- _EXERCISE DETAILS_
Leaving out the pictures, print exactly the lines from the one holding "How do I perform: Edit" to the last line of the entries below, both included, and nothing more.

*** Opening DATA RECORDS ***

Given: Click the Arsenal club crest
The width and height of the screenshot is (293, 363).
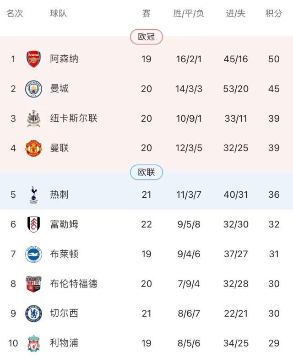Looking at the screenshot, I should click(x=33, y=59).
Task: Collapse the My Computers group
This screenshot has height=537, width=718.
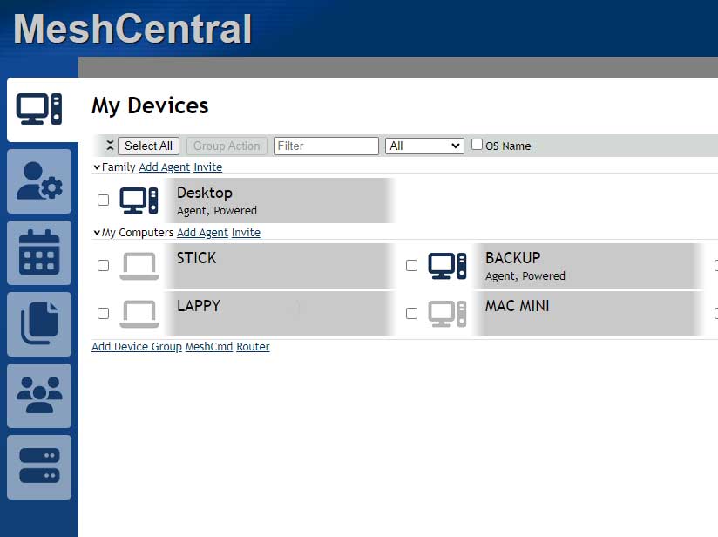Action: (97, 233)
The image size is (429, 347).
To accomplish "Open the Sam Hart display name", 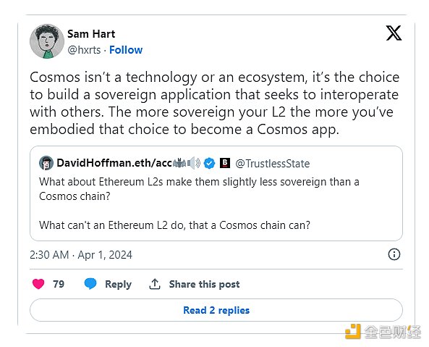I will (91, 34).
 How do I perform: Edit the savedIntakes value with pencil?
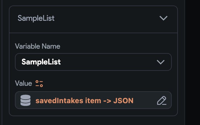[161, 100]
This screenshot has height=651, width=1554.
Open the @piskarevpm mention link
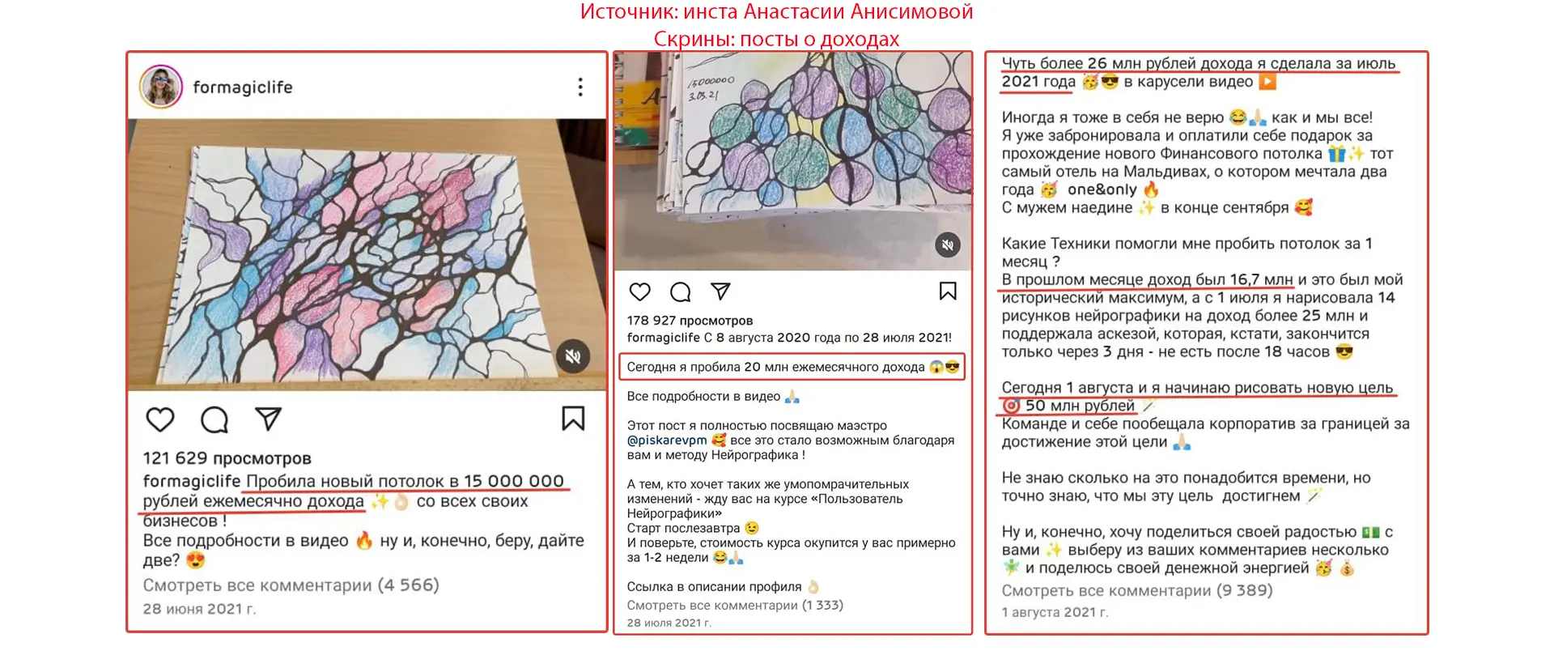pos(667,440)
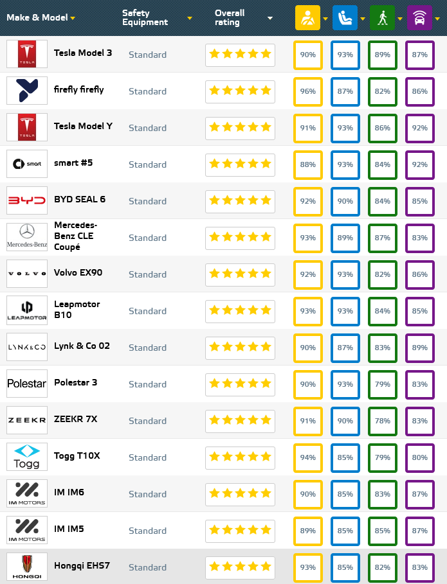Open the Volvo EX90 result link

(x=78, y=272)
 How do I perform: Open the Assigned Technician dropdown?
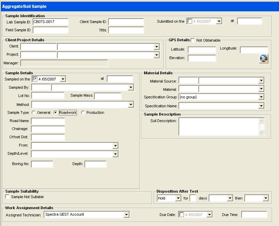tap(126, 215)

*** Closing DATA RECORDS ***

- _OUTPUT OF THE EXERCISE_
 How do I perform: Edit the savedIntakes value with pencil?
[161, 100]
This screenshot has height=651, width=1554.
Open the @piskarevpm mention link
pos(667,440)
Open the Volvo EX90 result link

(x=78, y=272)
 How do I perform: Open the Assigned Technician dropdown?
tap(126, 215)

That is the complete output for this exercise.